(DIRECTIONS FOR THIS TASK):
All of the entries need to be repeated exactly. Leave nothing out.
....
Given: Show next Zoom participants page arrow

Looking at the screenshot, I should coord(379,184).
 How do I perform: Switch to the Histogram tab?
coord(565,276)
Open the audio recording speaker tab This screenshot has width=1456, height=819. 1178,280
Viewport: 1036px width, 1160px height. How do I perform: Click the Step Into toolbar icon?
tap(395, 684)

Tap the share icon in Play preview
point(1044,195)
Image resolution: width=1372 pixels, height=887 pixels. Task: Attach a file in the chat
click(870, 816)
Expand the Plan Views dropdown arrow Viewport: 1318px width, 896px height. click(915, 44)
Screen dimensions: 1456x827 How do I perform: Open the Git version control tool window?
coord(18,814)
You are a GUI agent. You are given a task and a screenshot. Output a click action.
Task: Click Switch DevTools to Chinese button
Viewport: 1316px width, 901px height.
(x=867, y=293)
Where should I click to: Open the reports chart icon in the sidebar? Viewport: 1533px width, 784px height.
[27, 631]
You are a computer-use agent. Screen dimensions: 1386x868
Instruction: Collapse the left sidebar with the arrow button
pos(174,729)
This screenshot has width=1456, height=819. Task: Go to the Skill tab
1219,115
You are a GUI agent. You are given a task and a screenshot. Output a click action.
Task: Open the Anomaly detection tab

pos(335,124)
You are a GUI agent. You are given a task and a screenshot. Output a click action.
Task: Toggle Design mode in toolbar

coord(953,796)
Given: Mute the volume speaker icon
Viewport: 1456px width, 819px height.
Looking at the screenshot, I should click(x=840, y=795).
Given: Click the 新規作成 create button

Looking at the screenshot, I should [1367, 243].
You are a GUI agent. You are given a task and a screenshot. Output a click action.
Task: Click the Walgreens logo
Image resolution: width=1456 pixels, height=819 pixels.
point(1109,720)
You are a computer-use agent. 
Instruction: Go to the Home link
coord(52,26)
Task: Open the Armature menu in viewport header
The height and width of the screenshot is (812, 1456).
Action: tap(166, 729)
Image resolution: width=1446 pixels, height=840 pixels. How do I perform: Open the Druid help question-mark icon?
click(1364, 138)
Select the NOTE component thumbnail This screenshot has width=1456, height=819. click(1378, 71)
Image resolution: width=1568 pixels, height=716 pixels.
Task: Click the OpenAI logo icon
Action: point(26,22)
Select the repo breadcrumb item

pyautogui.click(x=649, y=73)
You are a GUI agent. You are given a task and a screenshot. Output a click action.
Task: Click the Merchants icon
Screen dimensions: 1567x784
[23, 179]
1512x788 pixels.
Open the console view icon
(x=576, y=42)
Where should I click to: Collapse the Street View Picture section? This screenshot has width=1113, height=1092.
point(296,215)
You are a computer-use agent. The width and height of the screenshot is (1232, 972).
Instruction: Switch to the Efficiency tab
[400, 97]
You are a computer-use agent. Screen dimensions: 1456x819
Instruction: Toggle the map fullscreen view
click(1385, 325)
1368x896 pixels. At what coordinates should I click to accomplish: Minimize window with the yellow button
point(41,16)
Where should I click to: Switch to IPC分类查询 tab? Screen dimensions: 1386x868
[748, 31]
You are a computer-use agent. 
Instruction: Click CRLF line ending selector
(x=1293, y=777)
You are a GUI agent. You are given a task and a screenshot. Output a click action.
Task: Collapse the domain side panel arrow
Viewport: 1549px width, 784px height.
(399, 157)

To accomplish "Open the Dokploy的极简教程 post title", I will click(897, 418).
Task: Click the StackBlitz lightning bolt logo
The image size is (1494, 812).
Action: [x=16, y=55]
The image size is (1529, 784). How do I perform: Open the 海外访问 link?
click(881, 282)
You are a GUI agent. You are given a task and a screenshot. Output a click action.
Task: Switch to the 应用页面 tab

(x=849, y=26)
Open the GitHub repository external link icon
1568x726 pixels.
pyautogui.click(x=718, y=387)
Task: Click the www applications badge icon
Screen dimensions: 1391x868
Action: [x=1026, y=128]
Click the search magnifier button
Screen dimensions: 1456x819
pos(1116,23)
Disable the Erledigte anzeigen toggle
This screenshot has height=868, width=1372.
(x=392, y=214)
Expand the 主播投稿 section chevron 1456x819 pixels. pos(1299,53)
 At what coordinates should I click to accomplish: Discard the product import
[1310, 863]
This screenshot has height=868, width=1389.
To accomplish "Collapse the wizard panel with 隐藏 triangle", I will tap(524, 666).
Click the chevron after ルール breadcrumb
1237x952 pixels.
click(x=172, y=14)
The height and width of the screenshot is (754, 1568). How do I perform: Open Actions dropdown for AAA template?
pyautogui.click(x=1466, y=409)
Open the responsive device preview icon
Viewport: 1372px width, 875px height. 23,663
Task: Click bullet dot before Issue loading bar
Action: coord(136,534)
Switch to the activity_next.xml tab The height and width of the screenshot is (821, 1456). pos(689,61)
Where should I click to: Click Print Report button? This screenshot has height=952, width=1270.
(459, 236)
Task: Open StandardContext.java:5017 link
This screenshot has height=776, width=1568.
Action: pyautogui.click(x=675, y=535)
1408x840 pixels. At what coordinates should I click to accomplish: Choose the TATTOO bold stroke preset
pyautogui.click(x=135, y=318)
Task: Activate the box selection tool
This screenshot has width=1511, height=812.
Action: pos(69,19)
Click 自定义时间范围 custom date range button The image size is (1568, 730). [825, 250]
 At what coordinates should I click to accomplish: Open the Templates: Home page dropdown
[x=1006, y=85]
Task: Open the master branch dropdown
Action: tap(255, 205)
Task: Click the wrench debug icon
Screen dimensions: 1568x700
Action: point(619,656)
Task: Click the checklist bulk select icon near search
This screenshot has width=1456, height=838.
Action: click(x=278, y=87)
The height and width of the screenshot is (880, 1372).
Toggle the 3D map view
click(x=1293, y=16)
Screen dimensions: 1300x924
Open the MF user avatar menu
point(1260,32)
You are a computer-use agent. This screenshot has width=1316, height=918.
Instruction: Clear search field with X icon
....
(RESULT OF THE EXERCISE):
Given: Show next Zoom participants page arrow

Looking at the screenshot, I should coord(379,184).
 How do I perform: Switch to the Histogram tab?
coord(565,276)
Open the audio recording speaker tab This screenshot has width=1456, height=819. 1178,280
Viewport: 1036px width, 1160px height. How do I perform: Click the Step Into toolbar icon?
tap(395, 684)

Tap the share icon in Play preview
point(1044,195)
Image resolution: width=1372 pixels, height=887 pixels. Task: Attach a file in the chat
click(870, 816)
Expand the Plan Views dropdown arrow Viewport: 1318px width, 896px height. click(915, 44)
Screen dimensions: 1456x827 How do I perform: Open the Git version control tool window?
coord(18,814)
You are a GUI agent. You are given a task and a screenshot. Output a click action.
Task: Click Switch DevTools to Chinese button
Viewport: 1316px width, 901px height.
(x=867, y=293)
Where should I click to: Open the reports chart icon in the sidebar? Viewport: 1533px width, 784px height.
[27, 631]
You are a computer-use agent. Screen dimensions: 1386x868
Instruction: Collapse the left sidebar with the arrow button
pos(174,729)
This screenshot has width=1456, height=819. Task: Go to the Skill tab
1219,115
You are a GUI agent. You are given a task and a screenshot. Output a click action.
Task: Open the Anomaly detection tab

pos(335,124)
You are a GUI agent. You are given a task and a screenshot. Output a click action.
Task: Toggle Design mode in toolbar

coord(953,796)
Given: Mute the volume speaker icon
Viewport: 1456px width, 819px height.
Looking at the screenshot, I should click(x=840, y=795).
Given: Click the 新規作成 create button

Looking at the screenshot, I should [1367, 243].
You are a GUI agent. You are given a task and a screenshot. Output a click action.
Task: Click the Walgreens logo
Image resolution: width=1456 pixels, height=819 pixels.
point(1109,720)
You are a computer-use agent. 
Instruction: Go to the Home link
coord(52,26)
Task: Open the Armature menu in viewport header
The height and width of the screenshot is (812, 1456).
Action: tap(166, 729)
Image resolution: width=1446 pixels, height=840 pixels. How do I perform: Open the Druid help question-mark icon?
click(1364, 138)
Select the NOTE component thumbnail This screenshot has width=1456, height=819. click(1378, 71)
Image resolution: width=1568 pixels, height=716 pixels.
Task: Click the OpenAI logo icon
Action: point(26,22)
Select the repo breadcrumb item

pyautogui.click(x=649, y=73)
You are a GUI agent. You are given a task and a screenshot. Output a click action.
Task: Click the Merchants icon
Screen dimensions: 1567x784
[23, 179]
1512x788 pixels.
Open the console view icon
(x=576, y=42)
Where should I click to: Collapse the Street View Picture section? This screenshot has width=1113, height=1092.
point(296,215)
You are a computer-use agent. The width and height of the screenshot is (1232, 972).
Instruction: Switch to the Efficiency tab
[400, 97]
You are a computer-use agent. Screen dimensions: 1456x819
Instruction: Toggle the map fullscreen view
click(1385, 325)
1368x896 pixels. At what coordinates should I click to accomplish: Minimize window with the yellow button
point(41,16)
Where should I click to: Switch to IPC分类查询 tab? Screen dimensions: 1386x868
[748, 31]
You are a computer-use agent. 
Instruction: Click CRLF line ending selector
(x=1293, y=777)
You are a GUI agent. You are given a task and a screenshot. Output a click action.
Task: Collapse the domain side panel arrow
Viewport: 1549px width, 784px height.
(399, 157)

To accomplish "Open the Dokploy的极简教程 post title", I will click(897, 418).
Task: Click the StackBlitz lightning bolt logo
The image size is (1494, 812).
Action: [x=16, y=55]
The image size is (1529, 784). How do I perform: Open the 海外访问 link?
click(881, 282)
You are a GUI agent. You are given a task and a screenshot. Output a click action.
Task: Switch to the 应用页面 tab

(x=849, y=26)
Open the GitHub repository external link icon
1568x726 pixels.
pyautogui.click(x=718, y=387)
Task: Click the www applications badge icon
Screen dimensions: 1391x868
Action: [x=1026, y=128]
Click the search magnifier button
Screen dimensions: 1456x819
pos(1116,23)
Disable the Erledigte anzeigen toggle
This screenshot has height=868, width=1372.
(x=392, y=214)
Expand the 主播投稿 section chevron 1456x819 pixels. pos(1299,53)
 At what coordinates should I click to accomplish: Discard the product import
[1310, 863]
This screenshot has height=868, width=1389.
To accomplish "Collapse the wizard panel with 隐藏 triangle", I will tap(524, 666).
Click the chevron after ルール breadcrumb
1237x952 pixels.
click(x=172, y=14)
The height and width of the screenshot is (754, 1568). How do I perform: Open Actions dropdown for AAA template?
pyautogui.click(x=1466, y=409)
Open the responsive device preview icon
Viewport: 1372px width, 875px height. 23,663
Task: Click bullet dot before Issue loading bar
Action: coord(136,534)
Switch to the activity_next.xml tab The height and width of the screenshot is (821, 1456). pos(689,61)
Where should I click to: Click Print Report button? This screenshot has height=952, width=1270.
(459, 236)
Task: Open StandardContext.java:5017 link
This screenshot has height=776, width=1568.
Action: pyautogui.click(x=675, y=535)
1408x840 pixels. At what coordinates should I click to accomplish: Choose the TATTOO bold stroke preset
pyautogui.click(x=135, y=318)
Task: Activate the box selection tool
This screenshot has width=1511, height=812.
Action: pos(69,19)
Click 自定义时间范围 custom date range button The image size is (1568, 730). [825, 250]
 At what coordinates should I click to accomplish: Open the Templates: Home page dropdown
[x=1006, y=85]
Task: Open the master branch dropdown
Action: tap(255, 205)
Task: Click the wrench debug icon
Screen dimensions: 1568x700
Action: point(619,656)
Task: Click the checklist bulk select icon near search
This screenshot has width=1456, height=838.
Action: click(x=278, y=87)
The height and width of the screenshot is (880, 1372).
Toggle the 3D map view
click(x=1293, y=16)
Screen dimensions: 1300x924
Open the MF user avatar menu
point(1260,32)
You are a computer-use agent. This screenshot has width=1316, height=918.
Instruction: Clear search field with X icon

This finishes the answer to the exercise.